Dr. Philip Lammers: Yeah. Another good question. I think that that’s going to be a tough question to answer. What I will say is there has actually been a biosimilar approved for use in the cancer space. A medication that’s similar to the drug Neupogen, or G-CSF, has come out called Zarxio. And so that drug does not necessarily treat the cancer per se, but that drug is used by physicians to help boost patients’ white count, or immune system, after chemotherapy. So it’s a drug, it’s not used widely. It’s not the long-acting form that a lot of us use more commonly, but that is out and people are using it around the country and so far there haven’t been any major safety issues with that.
But turning to drugs that are used to treat therapeutically, to treat the cancer, you did mention the drug Herceptin, trastuzumab. This drug will be going off patent over the next year or so, and this is when we expect some of these drugs to hit the market. Some of the companies are a little bit further along than others in the production of the trastuzumab biosimilars, but there has been a presentation and a publication of one drug in particular over the last few months, and that drug is being reviewed at the FDA. So it could not become available to patients until the patent of the innovator drug, the trastuzumab, or Herceptin, is up.
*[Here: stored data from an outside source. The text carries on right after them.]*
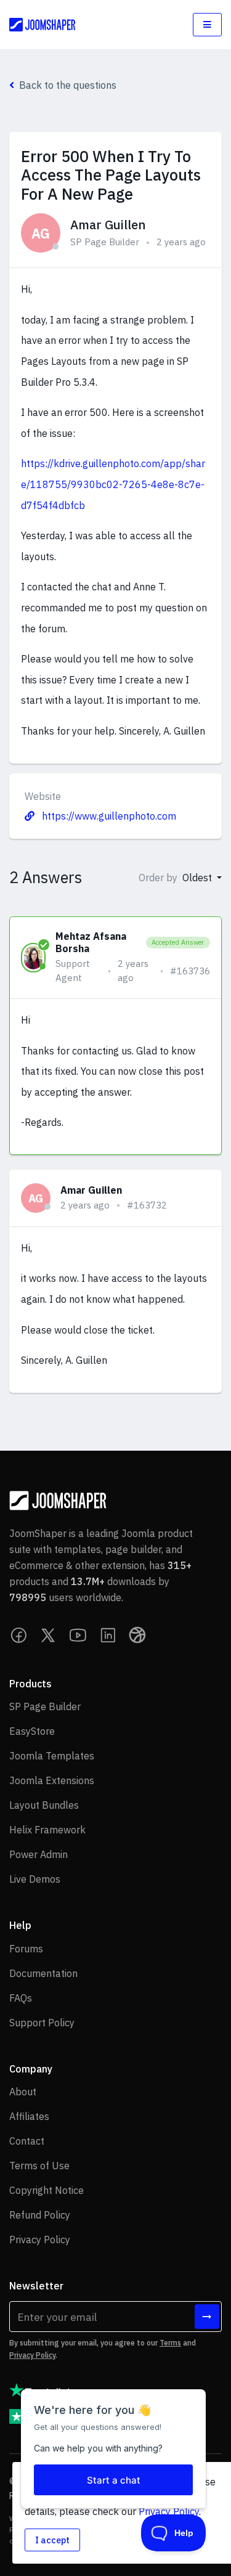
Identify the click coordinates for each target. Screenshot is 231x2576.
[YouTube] (78, 1635)
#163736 (190, 971)
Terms (170, 2342)
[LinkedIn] (108, 1635)
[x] (49, 1635)
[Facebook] (19, 1635)
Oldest (198, 877)
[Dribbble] (137, 1635)
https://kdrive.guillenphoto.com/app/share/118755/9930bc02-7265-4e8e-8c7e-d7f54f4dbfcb (113, 484)
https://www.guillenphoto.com (107, 816)
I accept (52, 2540)
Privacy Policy (32, 2355)
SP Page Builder (104, 242)
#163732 (147, 1205)
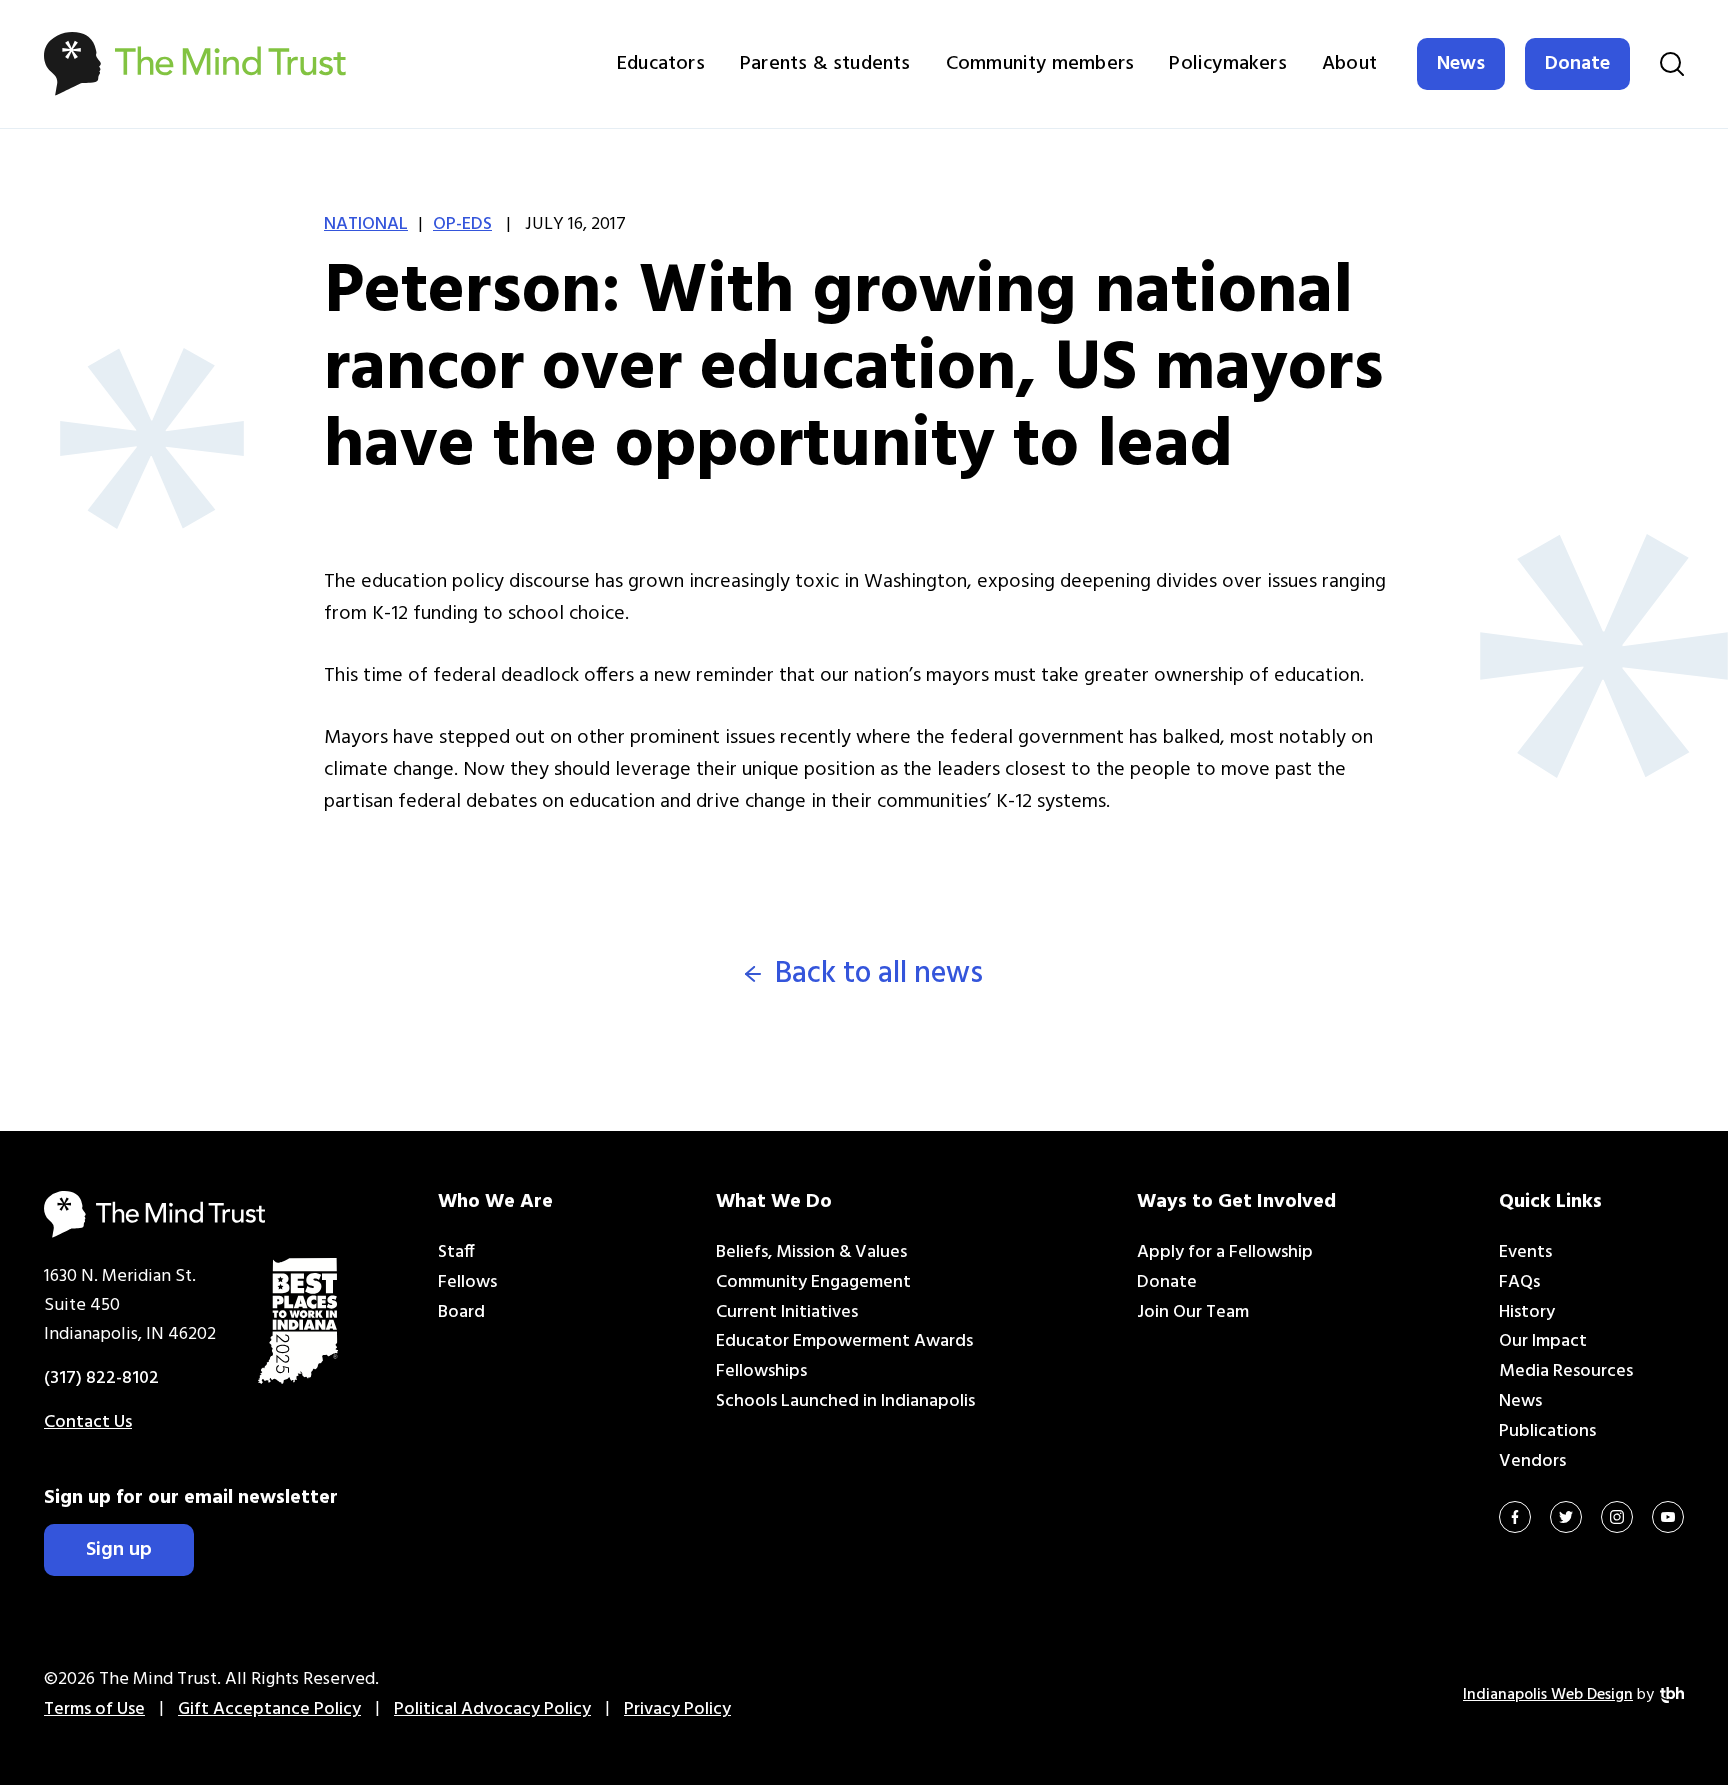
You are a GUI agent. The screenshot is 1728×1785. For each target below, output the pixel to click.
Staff (456, 1252)
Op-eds (462, 224)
And like you said, there may be some legal challenges, they may try to extend the patent on that drug and other drugs, but really this is going to be an issue for cancer patients over the next few years. There are several biologic drugs that will be coming off patent, and Herceptin is one of the first, but this is going to be something that becomes commonplace over the next 10 years, really, as more of these biologics that we’ve been using for 15, 20 years come off their patents and open the door for competitor drugs.
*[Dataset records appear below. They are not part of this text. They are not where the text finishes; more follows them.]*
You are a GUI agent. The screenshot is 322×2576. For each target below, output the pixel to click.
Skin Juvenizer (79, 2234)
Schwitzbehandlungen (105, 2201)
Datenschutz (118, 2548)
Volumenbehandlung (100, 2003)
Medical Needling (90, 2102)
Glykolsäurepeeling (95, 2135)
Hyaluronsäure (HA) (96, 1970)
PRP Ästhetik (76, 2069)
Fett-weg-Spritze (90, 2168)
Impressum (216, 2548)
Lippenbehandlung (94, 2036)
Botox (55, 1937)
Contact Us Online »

Jamie DePolo: One last question. Do you think there are going to be any issues with insurance coverage for biosimilars, or is it going to be fairly standard, like generics are covered?
Dr. Philip Lammers: Yeah. That’s going to be a great question. You know, I think that we’re all going to have to deal with this kind of in real time and see how things go. I don’t think any of the large insurance companies have come out with any stances one way or the other, but there will be issues with which drugs are on formulary at your oncology pharmacy, and it may differ from one practice to another.
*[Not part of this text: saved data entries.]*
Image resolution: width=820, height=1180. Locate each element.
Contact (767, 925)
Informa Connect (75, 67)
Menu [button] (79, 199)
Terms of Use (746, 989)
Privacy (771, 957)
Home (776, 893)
So it’s certainly something the insurance companies are going to be working with, but it’s also going to be something that I think patients are going to want to take more interest in and really take initiative to ask the physicians and the practice where they’re being treated which drugs are available to them. Again, we all hope and think that these drugs are going to be very, very similar to the innovator drug and provide the same benefit to patients, but I think it’s going to be worthwhile for patients to take the initiative and to look into what they will be able to get at their practice and through their insurance company once these drugs become available.
Jamie DePolo: So bottom line is patients are going to continue to have to advocate for their own care, which is something we tell our visitors all the time?
Dr. Philip Lammers: Absolutely. Yeah, and we encourage patients to do the same every day.
Jamie DePolo: Excellent. Well, Dr. Lammers, thank you so much. This has been very helpful and informative, and we really appreciate your time.
Dr. Philip Lammers: I am happy to contribute. Thank you so much for having me.